I don’t have so much time for books nowadays. My goodreads challenge gets smaller and smaller every year, but I do manage to select the books I want to read to make sure they are really worth it. Flowers for Algernon is one of the books I read recently and I just loved it. The story is very sensible and sad, but it shows all these great values that simple people still have and that we, living in a modern and consumerist society, tend to forget about.
Flowers for Algernon is the story of Charlie Gordon, a cleaner who has an IQ of 68, but who “reely wantd to lern I wantid it more even then pepul who are smarter even then me … all my life I wantid to be smart and not dumb”. The book is written as short diary entries, and using Charlie’s way of writing, full of errors, introduces us directly into his simple soul and mind, making the character even more powerful and making us understand him and empathize with him to the maximum.
Charlie Gordan is a 37-year-old honest man of low intelligence. When he undergoes an experimental surgery that increases his intelligence, the low IQ that once chained him down leaps to an unbelievable 200. He experiences the joy and strength of processing new knowledge but like all things, intelligence comes with a price. Charlie is shocked when his once innocent eyes open up to the beauty and cruelty of reality. He also faces emotional pain and sorrow when he sees the way those who are mentally retarded are treated and are isolated from the world. Through journaling, Charlie keeps record of his progress and the effect the surgery has on his life.

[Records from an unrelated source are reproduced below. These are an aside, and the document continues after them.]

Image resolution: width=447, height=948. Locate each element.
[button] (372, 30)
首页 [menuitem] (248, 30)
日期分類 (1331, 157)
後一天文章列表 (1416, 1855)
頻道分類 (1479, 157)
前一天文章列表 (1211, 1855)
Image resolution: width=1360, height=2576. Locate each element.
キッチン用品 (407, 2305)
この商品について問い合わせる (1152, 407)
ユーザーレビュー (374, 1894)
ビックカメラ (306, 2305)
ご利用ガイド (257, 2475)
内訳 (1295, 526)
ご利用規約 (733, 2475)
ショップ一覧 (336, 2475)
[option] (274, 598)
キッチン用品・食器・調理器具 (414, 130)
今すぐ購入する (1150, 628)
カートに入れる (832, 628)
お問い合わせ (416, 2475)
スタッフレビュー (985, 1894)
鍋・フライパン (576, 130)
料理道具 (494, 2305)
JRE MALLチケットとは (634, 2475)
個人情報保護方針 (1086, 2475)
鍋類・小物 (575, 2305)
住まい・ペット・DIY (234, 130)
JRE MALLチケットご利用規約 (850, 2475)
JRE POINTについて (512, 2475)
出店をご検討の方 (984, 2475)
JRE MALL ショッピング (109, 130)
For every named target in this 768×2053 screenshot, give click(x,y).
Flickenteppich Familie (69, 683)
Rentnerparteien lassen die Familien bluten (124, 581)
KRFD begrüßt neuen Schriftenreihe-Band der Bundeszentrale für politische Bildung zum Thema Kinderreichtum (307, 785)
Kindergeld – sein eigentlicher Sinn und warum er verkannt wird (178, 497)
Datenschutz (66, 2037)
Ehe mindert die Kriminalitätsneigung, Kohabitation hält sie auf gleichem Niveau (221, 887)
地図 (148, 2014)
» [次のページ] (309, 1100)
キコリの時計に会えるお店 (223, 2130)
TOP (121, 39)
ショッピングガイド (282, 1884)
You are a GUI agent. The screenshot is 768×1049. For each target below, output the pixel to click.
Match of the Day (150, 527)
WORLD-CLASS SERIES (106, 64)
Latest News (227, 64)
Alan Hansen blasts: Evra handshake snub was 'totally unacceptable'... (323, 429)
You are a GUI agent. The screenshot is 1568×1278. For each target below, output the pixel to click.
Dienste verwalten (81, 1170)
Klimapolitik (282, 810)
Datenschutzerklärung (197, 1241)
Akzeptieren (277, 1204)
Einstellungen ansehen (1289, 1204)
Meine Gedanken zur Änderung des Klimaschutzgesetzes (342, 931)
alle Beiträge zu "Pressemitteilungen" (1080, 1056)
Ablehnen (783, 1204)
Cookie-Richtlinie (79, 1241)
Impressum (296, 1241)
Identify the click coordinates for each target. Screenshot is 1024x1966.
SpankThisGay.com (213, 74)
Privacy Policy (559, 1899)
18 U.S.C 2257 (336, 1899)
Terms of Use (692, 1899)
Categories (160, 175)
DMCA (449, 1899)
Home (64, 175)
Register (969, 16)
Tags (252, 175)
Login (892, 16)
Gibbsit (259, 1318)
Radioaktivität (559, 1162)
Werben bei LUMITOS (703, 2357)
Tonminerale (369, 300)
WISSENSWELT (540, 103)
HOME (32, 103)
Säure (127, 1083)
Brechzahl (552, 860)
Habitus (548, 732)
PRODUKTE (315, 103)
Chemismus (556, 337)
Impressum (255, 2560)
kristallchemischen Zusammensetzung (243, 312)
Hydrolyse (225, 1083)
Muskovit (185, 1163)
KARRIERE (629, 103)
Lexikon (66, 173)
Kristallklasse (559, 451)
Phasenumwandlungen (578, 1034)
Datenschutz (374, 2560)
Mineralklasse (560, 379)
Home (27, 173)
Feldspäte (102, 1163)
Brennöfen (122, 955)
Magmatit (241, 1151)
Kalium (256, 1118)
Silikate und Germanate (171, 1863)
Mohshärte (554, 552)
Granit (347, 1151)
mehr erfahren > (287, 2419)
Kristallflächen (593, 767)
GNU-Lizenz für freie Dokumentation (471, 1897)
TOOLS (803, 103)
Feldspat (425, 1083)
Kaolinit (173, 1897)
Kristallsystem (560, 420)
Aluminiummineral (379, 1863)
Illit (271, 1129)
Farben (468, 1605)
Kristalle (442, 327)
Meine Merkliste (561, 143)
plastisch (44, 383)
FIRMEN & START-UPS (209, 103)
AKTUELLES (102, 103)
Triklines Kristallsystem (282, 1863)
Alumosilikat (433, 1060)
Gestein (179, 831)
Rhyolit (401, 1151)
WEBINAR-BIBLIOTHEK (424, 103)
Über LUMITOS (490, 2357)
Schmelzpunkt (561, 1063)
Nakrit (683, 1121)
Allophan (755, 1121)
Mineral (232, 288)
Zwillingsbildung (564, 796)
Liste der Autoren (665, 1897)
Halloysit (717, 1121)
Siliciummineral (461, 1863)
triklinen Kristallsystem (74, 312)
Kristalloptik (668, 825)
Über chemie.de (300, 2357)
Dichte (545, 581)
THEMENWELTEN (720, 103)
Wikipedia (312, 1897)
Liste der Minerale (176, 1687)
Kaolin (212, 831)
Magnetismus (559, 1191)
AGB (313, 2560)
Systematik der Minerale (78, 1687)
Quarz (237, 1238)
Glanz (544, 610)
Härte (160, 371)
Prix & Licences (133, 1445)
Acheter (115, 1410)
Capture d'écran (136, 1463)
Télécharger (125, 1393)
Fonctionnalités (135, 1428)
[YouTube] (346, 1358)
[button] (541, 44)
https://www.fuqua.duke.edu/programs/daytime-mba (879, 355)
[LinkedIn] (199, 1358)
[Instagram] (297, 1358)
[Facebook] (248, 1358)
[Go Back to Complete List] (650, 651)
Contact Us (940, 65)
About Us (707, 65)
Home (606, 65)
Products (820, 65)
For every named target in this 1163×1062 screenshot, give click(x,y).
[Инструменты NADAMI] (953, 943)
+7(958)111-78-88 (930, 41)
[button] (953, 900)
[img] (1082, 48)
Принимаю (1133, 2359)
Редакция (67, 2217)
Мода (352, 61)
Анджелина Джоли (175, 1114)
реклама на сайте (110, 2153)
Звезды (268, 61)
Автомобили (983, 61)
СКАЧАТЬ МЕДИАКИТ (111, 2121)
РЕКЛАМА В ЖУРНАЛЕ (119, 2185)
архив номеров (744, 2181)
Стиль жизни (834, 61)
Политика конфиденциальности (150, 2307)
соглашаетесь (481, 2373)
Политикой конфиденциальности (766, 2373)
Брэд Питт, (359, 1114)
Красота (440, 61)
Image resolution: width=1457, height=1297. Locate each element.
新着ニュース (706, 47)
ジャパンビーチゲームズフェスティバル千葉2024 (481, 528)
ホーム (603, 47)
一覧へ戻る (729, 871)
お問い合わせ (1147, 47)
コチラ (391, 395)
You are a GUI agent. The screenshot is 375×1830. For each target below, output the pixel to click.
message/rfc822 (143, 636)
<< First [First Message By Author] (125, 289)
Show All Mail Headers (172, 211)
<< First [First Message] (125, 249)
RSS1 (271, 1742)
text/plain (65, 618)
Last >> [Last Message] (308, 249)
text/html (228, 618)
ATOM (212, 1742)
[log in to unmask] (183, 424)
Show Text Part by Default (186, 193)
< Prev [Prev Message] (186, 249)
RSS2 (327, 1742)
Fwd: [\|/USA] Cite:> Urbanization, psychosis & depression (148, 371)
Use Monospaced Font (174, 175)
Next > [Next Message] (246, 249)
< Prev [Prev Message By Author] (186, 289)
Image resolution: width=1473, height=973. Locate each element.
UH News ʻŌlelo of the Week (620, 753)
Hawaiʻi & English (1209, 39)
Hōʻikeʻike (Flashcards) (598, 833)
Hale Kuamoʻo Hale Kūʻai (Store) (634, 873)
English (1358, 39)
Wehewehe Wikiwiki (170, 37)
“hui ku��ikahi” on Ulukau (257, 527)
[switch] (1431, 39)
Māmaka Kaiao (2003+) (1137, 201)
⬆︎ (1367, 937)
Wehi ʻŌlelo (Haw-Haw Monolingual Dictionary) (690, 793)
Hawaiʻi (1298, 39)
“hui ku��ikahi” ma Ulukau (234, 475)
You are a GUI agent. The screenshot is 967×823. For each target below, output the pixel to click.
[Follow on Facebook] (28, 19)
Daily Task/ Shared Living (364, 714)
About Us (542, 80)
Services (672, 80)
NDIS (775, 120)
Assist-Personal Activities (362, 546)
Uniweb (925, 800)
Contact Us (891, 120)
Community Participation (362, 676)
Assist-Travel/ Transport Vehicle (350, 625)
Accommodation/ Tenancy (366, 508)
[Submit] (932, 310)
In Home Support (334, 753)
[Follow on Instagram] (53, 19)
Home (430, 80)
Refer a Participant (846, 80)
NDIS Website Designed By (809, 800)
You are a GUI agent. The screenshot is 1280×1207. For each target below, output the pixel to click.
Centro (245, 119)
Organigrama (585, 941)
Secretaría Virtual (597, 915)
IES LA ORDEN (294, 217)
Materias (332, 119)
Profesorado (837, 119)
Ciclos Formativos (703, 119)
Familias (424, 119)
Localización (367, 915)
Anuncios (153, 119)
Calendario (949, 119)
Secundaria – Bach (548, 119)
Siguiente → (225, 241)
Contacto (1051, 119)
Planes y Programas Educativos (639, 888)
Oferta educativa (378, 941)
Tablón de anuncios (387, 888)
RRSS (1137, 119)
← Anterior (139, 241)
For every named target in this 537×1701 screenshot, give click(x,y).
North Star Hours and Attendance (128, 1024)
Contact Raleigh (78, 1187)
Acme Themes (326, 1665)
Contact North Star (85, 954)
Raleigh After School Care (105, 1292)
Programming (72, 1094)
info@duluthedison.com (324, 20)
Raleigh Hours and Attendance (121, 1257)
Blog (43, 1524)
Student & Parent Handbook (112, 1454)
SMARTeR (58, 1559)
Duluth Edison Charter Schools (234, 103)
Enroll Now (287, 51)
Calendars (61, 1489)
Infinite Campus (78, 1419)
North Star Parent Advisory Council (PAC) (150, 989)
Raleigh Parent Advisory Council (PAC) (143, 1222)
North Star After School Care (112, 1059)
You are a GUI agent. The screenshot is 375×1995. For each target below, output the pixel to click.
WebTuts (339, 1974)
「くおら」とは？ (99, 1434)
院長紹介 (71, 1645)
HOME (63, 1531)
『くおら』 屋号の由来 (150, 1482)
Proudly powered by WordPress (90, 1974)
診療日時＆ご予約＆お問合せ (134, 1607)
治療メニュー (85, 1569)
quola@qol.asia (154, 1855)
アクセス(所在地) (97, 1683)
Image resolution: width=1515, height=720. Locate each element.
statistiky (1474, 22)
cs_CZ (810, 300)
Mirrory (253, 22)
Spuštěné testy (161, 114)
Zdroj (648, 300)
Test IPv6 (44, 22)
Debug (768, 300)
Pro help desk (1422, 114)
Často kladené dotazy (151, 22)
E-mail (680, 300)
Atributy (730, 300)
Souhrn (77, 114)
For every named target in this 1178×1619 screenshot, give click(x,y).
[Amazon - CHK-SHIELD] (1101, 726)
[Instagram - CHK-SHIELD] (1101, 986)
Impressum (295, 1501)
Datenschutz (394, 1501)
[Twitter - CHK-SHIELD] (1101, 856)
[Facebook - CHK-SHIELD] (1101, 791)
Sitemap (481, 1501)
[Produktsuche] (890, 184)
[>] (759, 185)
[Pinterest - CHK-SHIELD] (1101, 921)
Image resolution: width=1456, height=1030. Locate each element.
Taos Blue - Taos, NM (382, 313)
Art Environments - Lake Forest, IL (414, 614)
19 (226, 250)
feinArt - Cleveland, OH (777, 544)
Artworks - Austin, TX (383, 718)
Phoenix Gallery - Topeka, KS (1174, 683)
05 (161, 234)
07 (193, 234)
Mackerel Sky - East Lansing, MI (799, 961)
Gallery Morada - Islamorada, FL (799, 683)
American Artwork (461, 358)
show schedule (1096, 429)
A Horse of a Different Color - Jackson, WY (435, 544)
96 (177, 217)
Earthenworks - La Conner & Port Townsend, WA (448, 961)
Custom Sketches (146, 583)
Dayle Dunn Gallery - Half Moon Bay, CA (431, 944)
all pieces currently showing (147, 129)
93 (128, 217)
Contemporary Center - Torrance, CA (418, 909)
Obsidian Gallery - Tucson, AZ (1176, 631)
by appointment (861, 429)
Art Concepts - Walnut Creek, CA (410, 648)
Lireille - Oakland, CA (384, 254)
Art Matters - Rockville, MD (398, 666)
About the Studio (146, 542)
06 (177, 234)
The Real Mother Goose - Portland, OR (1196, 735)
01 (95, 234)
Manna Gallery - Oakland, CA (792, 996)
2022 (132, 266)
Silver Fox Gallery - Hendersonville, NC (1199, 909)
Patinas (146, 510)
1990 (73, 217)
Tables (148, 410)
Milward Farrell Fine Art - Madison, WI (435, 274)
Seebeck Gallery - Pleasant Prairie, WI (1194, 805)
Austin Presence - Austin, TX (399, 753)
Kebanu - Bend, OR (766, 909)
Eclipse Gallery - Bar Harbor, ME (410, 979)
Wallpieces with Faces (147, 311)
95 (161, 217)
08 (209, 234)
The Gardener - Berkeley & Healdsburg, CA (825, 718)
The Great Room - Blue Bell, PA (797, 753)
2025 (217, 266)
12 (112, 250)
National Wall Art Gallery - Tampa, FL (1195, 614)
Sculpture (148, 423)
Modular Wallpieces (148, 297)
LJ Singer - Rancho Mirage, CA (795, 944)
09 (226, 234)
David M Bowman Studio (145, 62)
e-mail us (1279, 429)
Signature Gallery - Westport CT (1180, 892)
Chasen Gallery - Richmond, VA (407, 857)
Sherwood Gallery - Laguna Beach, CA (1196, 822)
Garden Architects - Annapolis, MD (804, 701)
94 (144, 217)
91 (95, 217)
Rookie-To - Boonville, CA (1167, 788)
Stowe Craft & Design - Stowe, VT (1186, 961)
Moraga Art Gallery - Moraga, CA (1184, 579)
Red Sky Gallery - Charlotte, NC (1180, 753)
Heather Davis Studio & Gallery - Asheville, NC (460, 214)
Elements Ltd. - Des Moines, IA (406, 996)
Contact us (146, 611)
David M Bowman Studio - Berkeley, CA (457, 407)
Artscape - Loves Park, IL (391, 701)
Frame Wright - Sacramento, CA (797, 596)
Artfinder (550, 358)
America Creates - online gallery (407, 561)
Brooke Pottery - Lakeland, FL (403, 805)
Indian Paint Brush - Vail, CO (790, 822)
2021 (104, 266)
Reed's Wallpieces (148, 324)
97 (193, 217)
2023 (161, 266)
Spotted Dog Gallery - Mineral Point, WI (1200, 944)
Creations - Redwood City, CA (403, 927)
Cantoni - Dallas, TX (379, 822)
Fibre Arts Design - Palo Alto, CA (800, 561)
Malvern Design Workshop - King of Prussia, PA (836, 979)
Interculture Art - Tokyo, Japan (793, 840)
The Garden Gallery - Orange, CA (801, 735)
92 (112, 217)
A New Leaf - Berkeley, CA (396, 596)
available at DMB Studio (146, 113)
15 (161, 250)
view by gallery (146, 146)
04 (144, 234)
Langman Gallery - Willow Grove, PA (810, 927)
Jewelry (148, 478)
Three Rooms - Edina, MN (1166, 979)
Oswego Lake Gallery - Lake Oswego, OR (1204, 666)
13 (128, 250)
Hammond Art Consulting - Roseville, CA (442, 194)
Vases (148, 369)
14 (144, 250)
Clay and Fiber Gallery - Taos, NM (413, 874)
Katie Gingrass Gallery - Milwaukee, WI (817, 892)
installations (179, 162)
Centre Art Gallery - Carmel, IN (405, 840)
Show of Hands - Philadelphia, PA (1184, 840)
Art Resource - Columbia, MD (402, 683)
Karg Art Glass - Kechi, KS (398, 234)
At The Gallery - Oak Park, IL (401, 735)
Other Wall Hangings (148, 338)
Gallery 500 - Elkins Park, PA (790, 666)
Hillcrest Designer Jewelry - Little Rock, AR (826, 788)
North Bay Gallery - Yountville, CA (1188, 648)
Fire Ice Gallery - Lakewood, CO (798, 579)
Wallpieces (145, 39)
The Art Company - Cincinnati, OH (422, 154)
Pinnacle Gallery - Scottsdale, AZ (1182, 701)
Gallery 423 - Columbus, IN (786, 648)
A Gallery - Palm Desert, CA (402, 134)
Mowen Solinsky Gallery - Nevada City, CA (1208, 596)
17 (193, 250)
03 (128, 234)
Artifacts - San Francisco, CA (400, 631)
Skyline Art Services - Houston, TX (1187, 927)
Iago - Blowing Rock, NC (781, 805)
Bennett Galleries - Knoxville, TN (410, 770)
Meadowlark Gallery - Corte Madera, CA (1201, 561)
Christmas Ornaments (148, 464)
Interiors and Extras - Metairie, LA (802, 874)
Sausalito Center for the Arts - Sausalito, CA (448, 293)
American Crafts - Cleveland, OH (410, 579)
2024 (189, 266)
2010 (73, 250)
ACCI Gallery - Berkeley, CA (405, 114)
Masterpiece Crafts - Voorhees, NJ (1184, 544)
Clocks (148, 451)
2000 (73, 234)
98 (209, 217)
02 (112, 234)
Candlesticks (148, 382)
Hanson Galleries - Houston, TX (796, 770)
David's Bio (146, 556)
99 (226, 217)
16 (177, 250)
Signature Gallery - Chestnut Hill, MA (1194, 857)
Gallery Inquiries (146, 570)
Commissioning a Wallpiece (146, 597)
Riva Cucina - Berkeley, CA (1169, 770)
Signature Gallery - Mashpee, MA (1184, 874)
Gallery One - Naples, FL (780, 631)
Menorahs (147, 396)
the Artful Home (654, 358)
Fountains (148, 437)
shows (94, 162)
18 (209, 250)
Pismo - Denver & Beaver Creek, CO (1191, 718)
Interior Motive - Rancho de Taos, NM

As Charlie’s intelligence grows, his writing level also improves, until he gets to the point where he is very academic and uses a very complex and sophisticated language.
I would say that this book is a very educative one, especially when trying to deal with people with mental handicaps. And maybe it’s a very good book for children and teenagers, to help them understand that, in the end, we are all human and you become more and more human when you treat others like you would also like to be treated by others.